Salah satu gambar selalu menunjukkan pola segitiga yang berganti-ganti antara gelap dan terang. Gambar satu lagi memperlihatkan entah laba-laba atau bunga. Dan setelah 8 detik, gambarnya berganti.

Periset tengah mengembangkan cara baru untuk mengatasi arachnofobia, termasuk dengan realitas maya
Periset tengah mengembangkan cara baru untuk mengatasi arachnofobia, termasuk dengan realitas mayaFoto: Fotolia/Klaus Eppele

Laba-laba mengalahkan bunga

Subyek penelitian harus menekan tombol untuk mengindikasikan apa yang mereka lihat: pola, laba-laba (atau bunga, bergantian) atau kombinasi keduanya. Karena persepsi dapat berubah sepanjang tes, periset juga menghitung berapa lama sebuah gambar bertahan di pikiran subjek.

Penderita arachnofobia mengenali laba-laba hampir dua kali lebih sering dibandingkan mereka yang tergabung dalam kelompok kontrol. Dan rata-rata, mereka melihat gambar laba-laba selama sekitar empat detik - dua kali lebih lama dibandingkan subjek tes lainnya.

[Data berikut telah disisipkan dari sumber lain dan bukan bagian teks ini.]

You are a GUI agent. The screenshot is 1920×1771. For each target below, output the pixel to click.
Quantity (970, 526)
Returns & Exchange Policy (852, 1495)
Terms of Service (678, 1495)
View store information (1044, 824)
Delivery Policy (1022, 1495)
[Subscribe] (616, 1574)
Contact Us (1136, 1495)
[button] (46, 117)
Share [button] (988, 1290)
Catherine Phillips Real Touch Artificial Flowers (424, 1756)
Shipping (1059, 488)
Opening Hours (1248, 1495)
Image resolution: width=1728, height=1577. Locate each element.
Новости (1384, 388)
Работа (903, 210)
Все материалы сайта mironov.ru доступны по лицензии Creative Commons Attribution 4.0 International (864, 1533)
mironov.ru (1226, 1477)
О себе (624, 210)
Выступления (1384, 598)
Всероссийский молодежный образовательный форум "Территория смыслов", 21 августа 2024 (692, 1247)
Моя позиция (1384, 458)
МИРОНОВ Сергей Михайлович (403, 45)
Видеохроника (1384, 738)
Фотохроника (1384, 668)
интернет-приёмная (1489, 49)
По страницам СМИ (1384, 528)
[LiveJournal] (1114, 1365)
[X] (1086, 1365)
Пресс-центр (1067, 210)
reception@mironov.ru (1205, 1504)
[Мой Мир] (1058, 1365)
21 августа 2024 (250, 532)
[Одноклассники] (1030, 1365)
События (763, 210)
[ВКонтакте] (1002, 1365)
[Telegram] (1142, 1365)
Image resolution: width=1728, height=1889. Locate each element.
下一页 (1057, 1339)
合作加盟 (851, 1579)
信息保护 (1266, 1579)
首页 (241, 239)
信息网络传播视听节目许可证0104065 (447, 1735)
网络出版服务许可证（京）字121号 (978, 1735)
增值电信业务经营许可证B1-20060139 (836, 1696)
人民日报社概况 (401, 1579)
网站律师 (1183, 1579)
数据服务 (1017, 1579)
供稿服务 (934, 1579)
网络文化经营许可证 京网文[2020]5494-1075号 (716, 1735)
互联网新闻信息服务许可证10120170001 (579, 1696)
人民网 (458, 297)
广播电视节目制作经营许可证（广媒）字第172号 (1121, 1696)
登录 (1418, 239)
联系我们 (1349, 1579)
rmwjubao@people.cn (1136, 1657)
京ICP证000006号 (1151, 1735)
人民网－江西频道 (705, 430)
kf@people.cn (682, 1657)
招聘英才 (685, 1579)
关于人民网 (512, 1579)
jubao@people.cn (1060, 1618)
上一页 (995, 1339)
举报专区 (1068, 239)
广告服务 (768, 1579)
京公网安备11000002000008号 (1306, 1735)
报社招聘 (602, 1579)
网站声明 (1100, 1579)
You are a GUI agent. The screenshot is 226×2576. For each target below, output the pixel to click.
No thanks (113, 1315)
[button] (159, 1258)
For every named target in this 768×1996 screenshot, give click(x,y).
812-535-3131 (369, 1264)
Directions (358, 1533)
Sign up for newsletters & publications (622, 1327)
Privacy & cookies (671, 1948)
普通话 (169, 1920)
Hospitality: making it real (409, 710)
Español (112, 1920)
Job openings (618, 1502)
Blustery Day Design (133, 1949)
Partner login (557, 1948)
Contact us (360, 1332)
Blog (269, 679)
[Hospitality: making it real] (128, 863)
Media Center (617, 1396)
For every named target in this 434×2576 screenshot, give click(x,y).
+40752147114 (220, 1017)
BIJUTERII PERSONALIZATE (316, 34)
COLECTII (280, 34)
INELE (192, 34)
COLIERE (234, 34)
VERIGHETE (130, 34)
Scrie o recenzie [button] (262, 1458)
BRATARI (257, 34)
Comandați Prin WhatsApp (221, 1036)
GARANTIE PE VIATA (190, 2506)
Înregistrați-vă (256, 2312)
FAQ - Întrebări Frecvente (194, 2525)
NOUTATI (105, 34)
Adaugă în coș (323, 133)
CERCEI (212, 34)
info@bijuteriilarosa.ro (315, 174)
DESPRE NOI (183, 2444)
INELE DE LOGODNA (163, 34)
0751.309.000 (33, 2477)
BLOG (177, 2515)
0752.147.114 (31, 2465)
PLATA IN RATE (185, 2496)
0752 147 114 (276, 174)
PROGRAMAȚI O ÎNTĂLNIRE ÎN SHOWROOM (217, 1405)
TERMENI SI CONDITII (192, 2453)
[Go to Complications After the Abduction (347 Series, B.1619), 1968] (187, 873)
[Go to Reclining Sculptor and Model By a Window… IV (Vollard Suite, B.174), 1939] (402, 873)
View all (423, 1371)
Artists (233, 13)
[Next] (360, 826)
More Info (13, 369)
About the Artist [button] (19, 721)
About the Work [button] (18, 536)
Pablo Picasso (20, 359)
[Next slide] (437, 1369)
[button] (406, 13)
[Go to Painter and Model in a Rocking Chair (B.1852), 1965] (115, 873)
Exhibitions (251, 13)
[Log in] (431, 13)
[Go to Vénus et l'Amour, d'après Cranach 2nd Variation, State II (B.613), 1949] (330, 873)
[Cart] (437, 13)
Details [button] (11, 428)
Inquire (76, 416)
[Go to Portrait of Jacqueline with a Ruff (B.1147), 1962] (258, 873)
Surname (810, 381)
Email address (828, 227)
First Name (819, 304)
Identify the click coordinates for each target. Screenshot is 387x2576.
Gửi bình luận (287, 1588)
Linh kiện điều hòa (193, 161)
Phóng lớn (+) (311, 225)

"Dengan penderita arachnofobia, gambar laba-laba unggul lebih cepat dan lebih sering dalam kontes persepsi melawan gambar yang netral," kata Antje Gerdes, penulis kedua dalam studi itu.

Keputusan tidak disengaja

Hingga 5 persen populasi dunia menderita akrofobia, takut ketinggian
Hingga 5 persen populasi dunia menderita akrofobia, takut ketinggianFoto: ISNA

Gerdes dan Alpers menutup kemungkinan bahwa penderita arachnofobia dalam studi mereka secara sukarela mendekatkan diri pada laba-laba. "Tidak mungkin seorang pasien yang takut laba-laba secara sengaja mengekspos diri kepada objek yang ditakuti lebih lama dari seharusnya," tulis mereka dalam 'Journal of Experimental Psychopathology.'

Lebih lanjut, dalam kasus ini, orang tidak dapat secara sadar mengontrol apa yang mereka lihat.

"Studi ini menunjukkan apa yang selama ini sudah diketahui dalam psikologi," ucap Dieter Best, wakil ketua Asosiasi Psikoterapis Jerman (DPtV).

Emosi dan rasa takut terutama berperan penting dalam menentukan preferensi otak terhadap gambar tertentu.

Kutukan yang evolusioner

Para ilmuwan dalam studi menduga sirkuit saraf dalam otak yang bertanggung jawab.

Amigdala, saraf yang memicu rasa takut dalam otak, mungkin terhubung langsung dengan korteks penglihatan, sebuah bagian otak yang memproses apa yang seseorang lihat dan memilih apa yang harus diwaspadai.

Jadi ini berarti apabila mata menangkap sesuatu yang ditakuti, sirkuit saraf akan mengaktifkan korteks penglihatan dan kemudian memastikan orang tadi pasti melihatnya. Namun ini sesuatu yang masih harus dibuktikan oleh periset.

Alpers yakin hasil studi dapat membantu psikoterapi karena membuktikan bahwa pasien tidak melebih-lebihkan reaksi mereka. Sehingga psikoterapis dapat lebih memahami pasiennya. Namun tidak semua orang setuju.

"Setiap psikoterapis sudah cukup mengenal prinsip dasar persepsi selektif," kata psikoterapis Best.